The Realtime API also showed limited support for temperature settings, a parameter that controls response creativity, which proved challenging. With a default temperature of 0.6, the API showed a tendency to generate creative or tangential responses, which can increase the likelihood of ‘hallucinations,’ or responses where the AI agent fabricates information.
Parloa’s tests prioritized settings to keep responses focused on solving the immediate customer query without unnecessary deviations, but a 50% success rate and a tendency to make up information are clear red flags.
Reducing Response Latency with Audio-to-Audio Processing
For many customer support operations, reducing response time is paramount. Audio-to-audio processing allows AI agents to engage directly in voice conversations, circumventing the need for text transcriptions. This streamlined approach can significantly decrease latency, making responses almost instantaneous and adding a human-like quality to interactions.
In Parloa’s evaluation, direct audio-to-audio processing was one of the standout benefits of the Realtime API. By reducing the need for intermediate processing steps, latency is minimized, which is especially valuable in high-volume call centers where seconds can make a difference in customer satisfaction.
Issues with the API’s voice activity detection (VAD) did arise, however. While VAD is intended to recognize when a customer has finished speaking, it occasionally misfired, resulting in interruptions or delayed responses.
We temporarily disabled VAD to maintain consistent results in their tests, signaling that further refinement in this area could improve future implementations.
Fine-Tuning for Practical Customer Applications
Another critical part of Parloa’s testing involved setting up simulations with agents handling multiple interactions to explore the Realtime API’s performance under varied conditions. These simulations included random customer inquiries, from simple FAQs to more intricate service requests. However, the AI agents frequently misinterpreted inquiries, suggesting that additional training or updates in temperature control settings could enhance the API’s performance.
Our tests also revealed that, although the Realtime API performed adequately in simple, straightforward requests, it occasionally hallucinated answers in more complex interactions. For instance, in response to general inquiries about airline reward points or online check-in, the API sometimes advised users to contact customer service rather than providing the correct tool-based response. While manageable in a test environment, these inaccuracies would need correction in a live setting to meet Parloa’s quality standards.
Implications for the Future of Realtime API in Customer Support
Unsurprisingly, our tests concluded that OpenAI’s Realtime API isn’t ready for large-scale deployment…yet. As we’ve seen over the past two years, generative AI continues to evolve at rapid speed, and The Realtime API’s debut in audio communication is imminent.

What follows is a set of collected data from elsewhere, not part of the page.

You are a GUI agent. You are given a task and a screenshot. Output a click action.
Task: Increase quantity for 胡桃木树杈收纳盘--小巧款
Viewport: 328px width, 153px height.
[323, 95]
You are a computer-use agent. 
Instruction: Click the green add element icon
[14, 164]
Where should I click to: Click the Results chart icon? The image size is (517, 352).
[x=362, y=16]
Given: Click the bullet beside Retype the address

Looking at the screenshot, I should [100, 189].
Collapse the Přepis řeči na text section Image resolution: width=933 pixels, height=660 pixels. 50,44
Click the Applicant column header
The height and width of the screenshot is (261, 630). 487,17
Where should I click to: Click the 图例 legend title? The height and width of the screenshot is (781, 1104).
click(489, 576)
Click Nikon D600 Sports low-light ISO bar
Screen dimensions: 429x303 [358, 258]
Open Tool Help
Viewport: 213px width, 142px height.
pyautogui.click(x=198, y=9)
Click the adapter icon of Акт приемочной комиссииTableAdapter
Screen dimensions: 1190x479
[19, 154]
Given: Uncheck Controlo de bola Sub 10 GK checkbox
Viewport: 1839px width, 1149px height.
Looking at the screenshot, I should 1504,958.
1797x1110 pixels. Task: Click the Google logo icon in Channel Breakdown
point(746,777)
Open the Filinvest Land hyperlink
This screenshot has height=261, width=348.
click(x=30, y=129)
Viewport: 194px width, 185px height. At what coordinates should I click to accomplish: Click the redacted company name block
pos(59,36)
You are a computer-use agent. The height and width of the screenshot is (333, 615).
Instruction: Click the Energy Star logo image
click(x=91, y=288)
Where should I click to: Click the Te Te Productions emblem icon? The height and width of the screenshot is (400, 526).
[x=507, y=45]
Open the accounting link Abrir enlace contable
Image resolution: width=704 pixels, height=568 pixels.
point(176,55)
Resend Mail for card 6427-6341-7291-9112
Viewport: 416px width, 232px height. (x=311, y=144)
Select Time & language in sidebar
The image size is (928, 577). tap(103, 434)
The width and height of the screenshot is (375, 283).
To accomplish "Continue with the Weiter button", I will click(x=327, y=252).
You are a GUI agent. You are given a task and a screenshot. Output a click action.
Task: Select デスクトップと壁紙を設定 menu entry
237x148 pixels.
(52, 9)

With improvements in tool calling reliability, response accuracy, and temperature settings, we anticipate that the Realtime API could become a valuable addition to Parloa’s autonomous AI agents.
We’re continuing to monitor and test developments like OpenAI’s Realtime API, keeping to our focus on optimizing agent performance and ensuring that customer experience is as quick and intuitive as possible. We pride ourselves in this combination of experimentation, rigorous testing protocols, and customer-centered design—a formula that’s established Parloa as a leader in the next generation of customer support solutions.